August 24th, 2010 at 1:17 pm
The need for a moral purpose explains why the priestly caste dominates the warrior caste in most societies.
August 24th, 2010 at 3:51 pm
T. Greer’s comments about Bismarck actually do apply to the US in the case of the Mexican War. Daniel Walker Howe’s outstanding book What Hath God Wrought makes a case for the conclusion that the war was largely the implementation of the vision of one man, President Polk. The election of 1844 was one of the closest in US history and Polk won largely because of a fluke: the Liberty Party siphoned off votes from Clay in upstate New York and the nascent Democratic machine in NYC generated enough fraudulent votes of Irish immigrants to put NY in the Democratic column. There was no vast public support for either annexation of Texas or war with Mexico, the pillars of Polk’s campaign. Nor is it clearly the case that Polk was simply serving the interests of the "slave power" by promoting the war, as abolitionists argued. Polk’s key motivation for pushing for a war with Mexico had less to do with the annexation of Texas, which was basically a fait accompli before the war started, than with the annexation of California, something with which Polk was obsessed. California was never viewed as a likely slave state, and ironically, it later became the backbone of the Republican Party in opposing westward expansion of slavery. After the war started, again, primarily because of provocations Polk created, public support for the war remained highly divided with little of the country expressing much enthusiasm for the war. The two highly competent generals responsible for winning the war, Scott and Taylor, were outspoken Whigs and were personally opposed to the war. Hard to see that demos or anything other than Polk’s personal nationalistic vision had much to do with this war.
August 24th, 2010 at 6:33 pm
DC-
The funny thing about your statement is that I developed my ideas while examining the Mexican-American war. I wrote a 12 page essay on the topic, and came to the conclusion that the expansionism of the 1840s, though directed by only a few men, was built around (and would have been completely impossible without) a national ethos that demanded expansion. As it was quite lengthy, full of footnotes, and written in a more formal tone, I did not place it on my blog. I would be happy to e-mail it to any one interested in the matter.

=== Tasks to carry out ===
[A] Repeat the passage of the Mexican War comments between "August 24th, 2010 at 6:33" and "in the matter.", inclusive.
[B] In the Mexican War comments, which party drew votes away from Clay in upstate New York in the 1844 election?
[C] Pick up the Mexican War comments after their final sentence and carry them further.

Pointing records for pages and screenshots:
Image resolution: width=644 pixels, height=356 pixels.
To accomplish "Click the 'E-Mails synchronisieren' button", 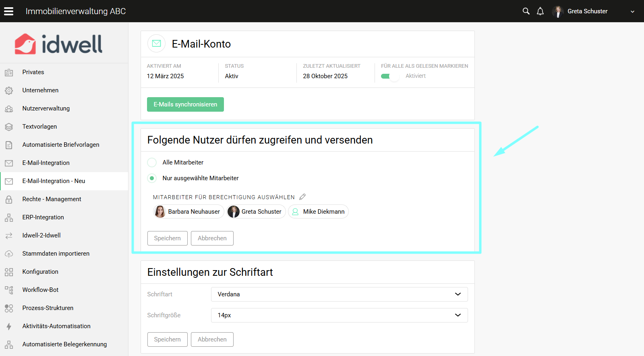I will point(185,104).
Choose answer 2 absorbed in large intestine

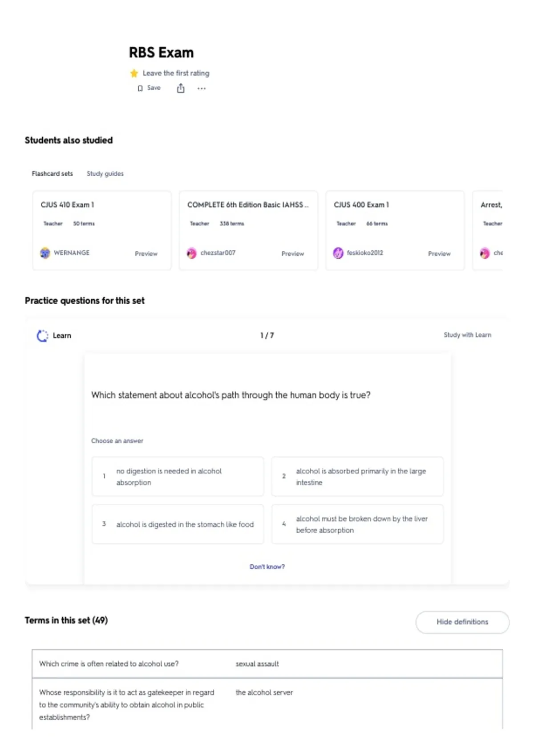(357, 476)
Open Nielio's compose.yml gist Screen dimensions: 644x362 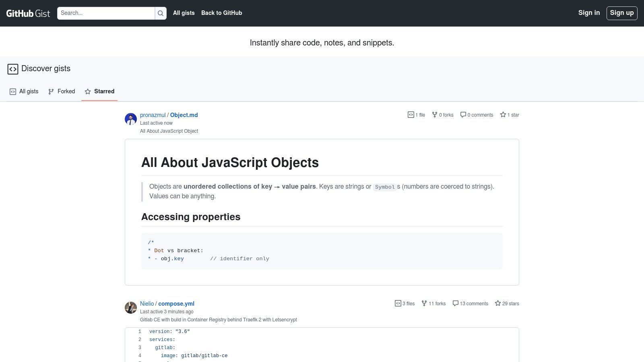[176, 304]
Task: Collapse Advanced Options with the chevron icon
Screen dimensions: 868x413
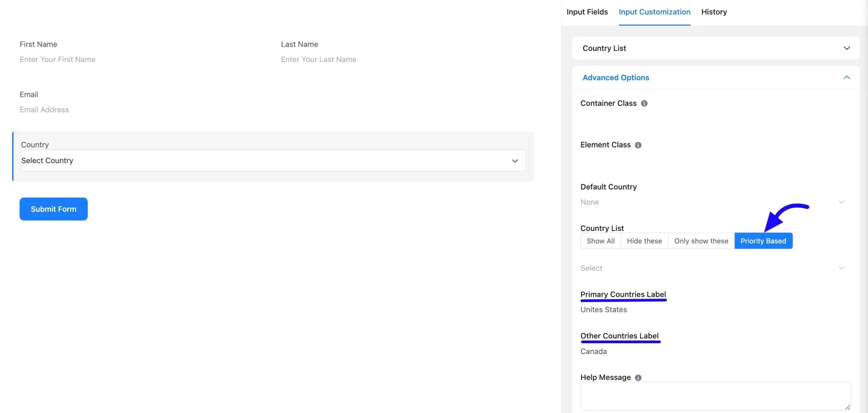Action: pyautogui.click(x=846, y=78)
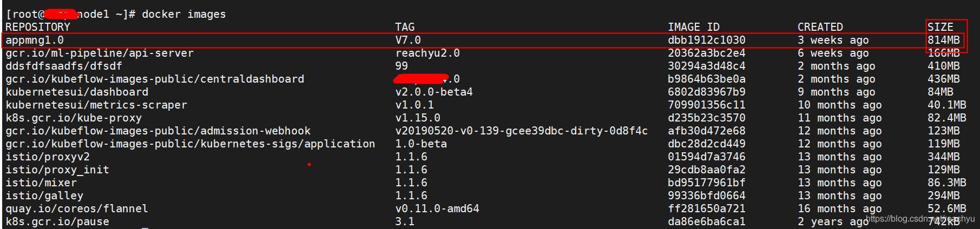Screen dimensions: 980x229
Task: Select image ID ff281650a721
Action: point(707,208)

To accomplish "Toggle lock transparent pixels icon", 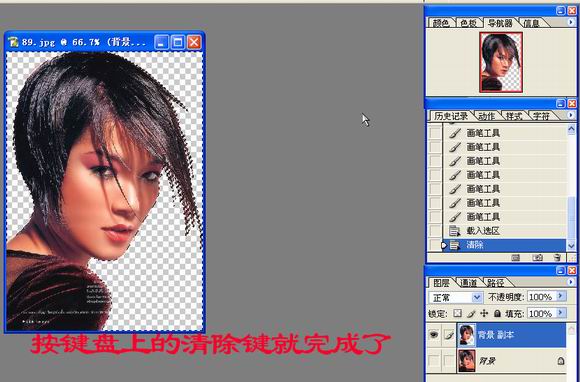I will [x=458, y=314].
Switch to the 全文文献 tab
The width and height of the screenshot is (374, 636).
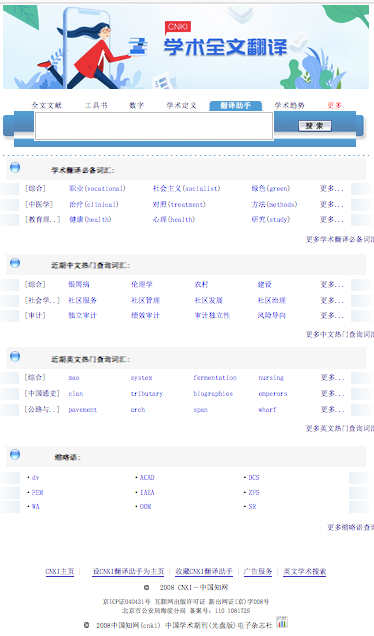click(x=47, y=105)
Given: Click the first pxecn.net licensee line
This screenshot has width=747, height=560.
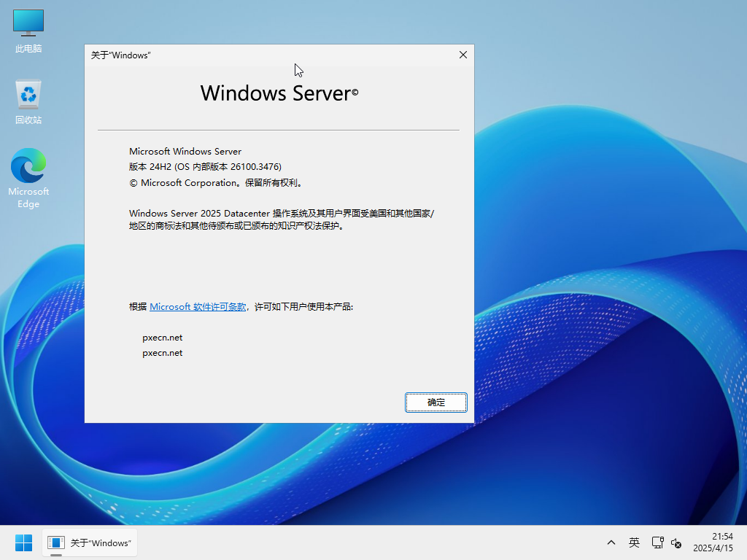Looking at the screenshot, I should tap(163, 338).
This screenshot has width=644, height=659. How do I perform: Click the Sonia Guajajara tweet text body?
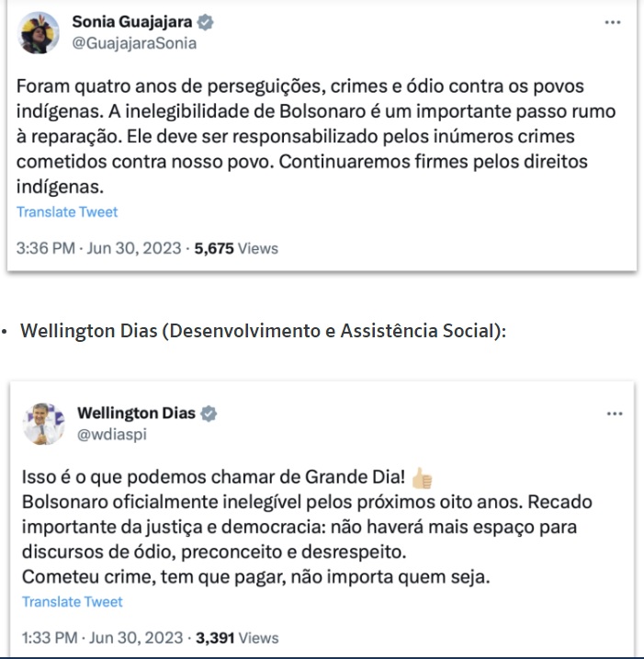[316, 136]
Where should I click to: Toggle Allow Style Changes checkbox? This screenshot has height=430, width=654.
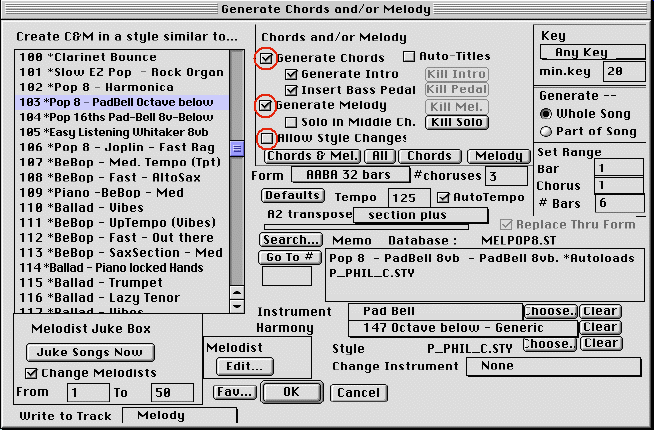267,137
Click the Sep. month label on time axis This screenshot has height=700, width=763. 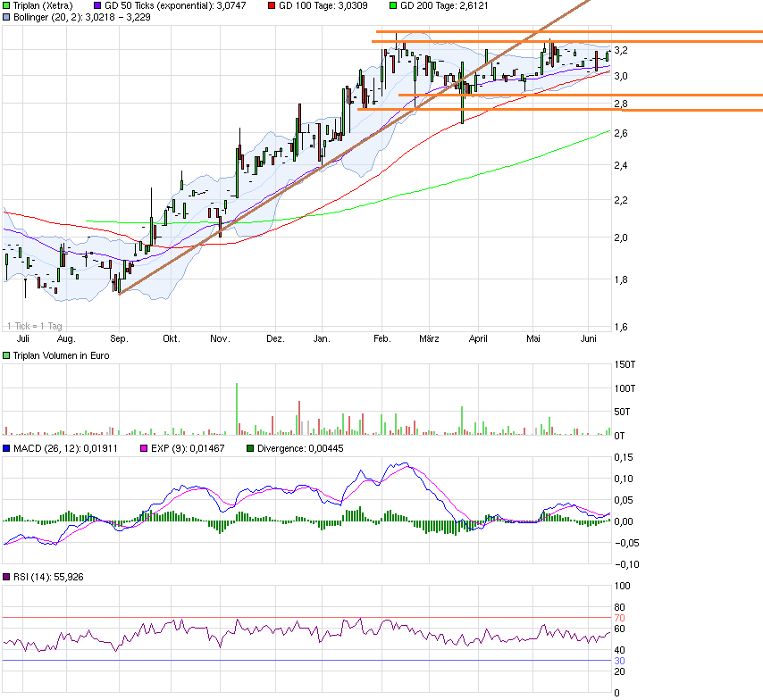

=== Solved tasks ===
[A]
August 24th, 2010 at 6:33 pm
DC-
The funny thing about your statement is that I developed my ideas while examining the Mexican-American war. I wrote a 12 page essay on the topic, and came to the conclusion that the expansionism of the 1840s, though directed by only a few men, was built around (and would have been completely impossible without) a national ethos that demanded expansion. As it was quite lengthy, full of footnotes, and written in a more formal tone, I did not place it on my blog. I would be happy to e-mail it to any one interested in the matter.

[B] The Liberty Party.

[C]
August 24th, 2010 at 8:23 pm
TG-
I wasn’t talking about "expansionism" in some vague sense. I was talking about the Mexican War specifically. Again, expansionist slaveholders were interested primarily in the annexation of Texas, which as I pointed out, was basically accomplished before the war started. Notably, the war did not command uniform support among slaveholders, as best exemplified by the fact that even Calhoun did not support the war. None of the territory ultimately acquired in the Mexican Cession was particularly suited to slave-based agriculture. Northern expansionists were more interested in settling the boundaries of the Oregon Territory than pursuing a war with Mexico. The election of 1844 did not provide a mandate for war with Mexico, and the war remained extremely unpopular while it was being fought. This also shows that there was not really any broad consensus in favor of "expansionism" in general. Nationalists like Clay, who lost the election by the narrowest of margins (and arguably won it) were more in favor of development of the territory that the US already had rather than expansion into additional territory. The Mexican War succeeded not because of national enthusiasm for the war, but primarily because two very competent generals placed duty to civilian authority ahead of their personal partisanship. So again, I think that the decision to pursue the war was largely Polk’s alone, having nothing to do with national ethos.
In general, I am unpersuaded by your national ethos argument. One thing you learn from the study of history is that it is very complicated, particular events are highly fact-specific, and generalizations rarely work.
August 24th, 2010 at 11:50 pm
Seems to me that any Grand Strategy should have two parts that are designed to work together in order to be effective. The two parts are an effective domestic policy that aligns with an effective foreign policy, if either one are unbalanced or are absent entirely we will get into trouble. Kinda like what is happening now.
August 24th, 2010 at 11:52 pm
Link to the one and only "Billy Jack" on how America has lost it’s moral purpose.
http://billyjack.com/index.php?menuID=Page&pid=38
August 25th, 2010 at 2:36 am
DC-
As my response to your position is fairly large and only loosely related to the point of Zen’s post, I have written up a new post on the matter over at my site. Please feel free to respond to it there.
Thanks,
~T. Greer
August 25th, 2010 at 4:40 pm
I think I disagree with both positions. Grand strategy and moral purpose are both reflections of national character.
August 25th, 2010 at 6:25 pm
Since this post and the one previous speaks about national character/morality, do we have any idea "what" our perceived national character is among world players these days? I believe an answer to this question is essential; and the answer(s) are not simple, and often not flattering.
August 26th, 2010 at 3:33 am
do we have any idea "what" our perceived national character is among world players these days? .Mostly a Urie Bronfenbrenner-style mirror image, I’m afraid. So, for example, I suspect that the citizens of most Arab countries believe we’re involved in exactly the same sort of machinations their own governments are up to their ears in.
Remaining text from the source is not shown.